I forgot to say I also agree with a comment above about bike and rider weight. Whilst it's cool to have a light bike for the coffee shop stop in reality it makes very little difference on the road. I spent a few months improving my diet and dropped 7kg's and got down to 12% body fat (not that low I know, but it could be worse) and I can guaruntee you that made a hell of lot more difference in overall performance, especially up hill, than having an ultralight bike.

All that said, I still wish I could afford an 11lb bike!!!!!!


----------



## merckxman

*Test Ride If You Can!*

You may be surprised to learn that given the same course that slightly heavier steel bike will out perform a less weighty non-steel bike....a well made steel bike that fits well will perform extremely well.


----------



## wheezer

*Having just come off a steel frame ...*

Not to poo poo the steel lovefest, but having just come off a steel frame (Columbus Foco OX tubes) and gone to an alu/carbon combo frame, I personally found the latter to have much more pop both on the flats and on climbs.
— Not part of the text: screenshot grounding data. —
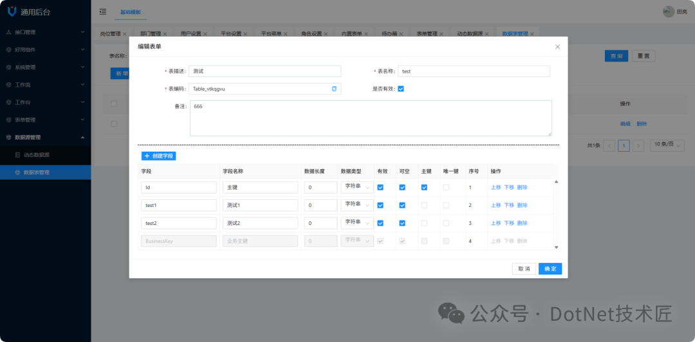Click 创建字段 button to add field
695x342 pixels.
click(x=158, y=156)
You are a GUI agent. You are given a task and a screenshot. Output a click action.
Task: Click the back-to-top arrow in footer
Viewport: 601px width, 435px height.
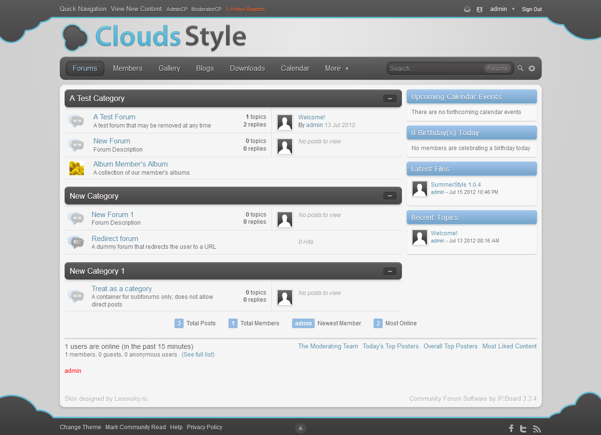[300, 428]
Combined with full carbon forks and carbon bars, the ride is not overly harsh compared with the steel frame. Don't get me wrong. I love the steel and still have a couple in the stable, but I've heard the claims about steel being a superior climbing material and my experience points to the contrary. It only takes three hard turns of the cranks to notice the difference in BB stiffness between the two frames.

Oh, and I should add that that is ONE HELL of a nice ride right there!


----------



## terzo rene

I suspect Baum's claim is about right for a smallish Med frame with no paint. But I have heard several places that guys that have built with 953 have had some [minor] corrosion issues so were leaning toward painting the frames, which would put it back into the 1400g area.

The real issue is it's still steel and nothing about 953 changes the basic characteristics, so if the walls are stiffer to reduce denting they will also be more brittle and subject to failure that way.

After this year's frame I am going to start holding my breath for a metal matrix, rather than epoxy, carbon nanotube fiber composite frame. While waiting I will set a world free dive depth record too, because I am going to have to hold my breath a long time anyway.


----------



## Richard

I have one of the last of the Masi Speciale Carbon's. Dedacciai 16.5 steel main triangle with Dedacciai Black Tail/Mono Box full carbon seat and chainstays. With Campy Centaur (not the lightest) and Bontrager Race X Lite wheels, it's under 18 lbs.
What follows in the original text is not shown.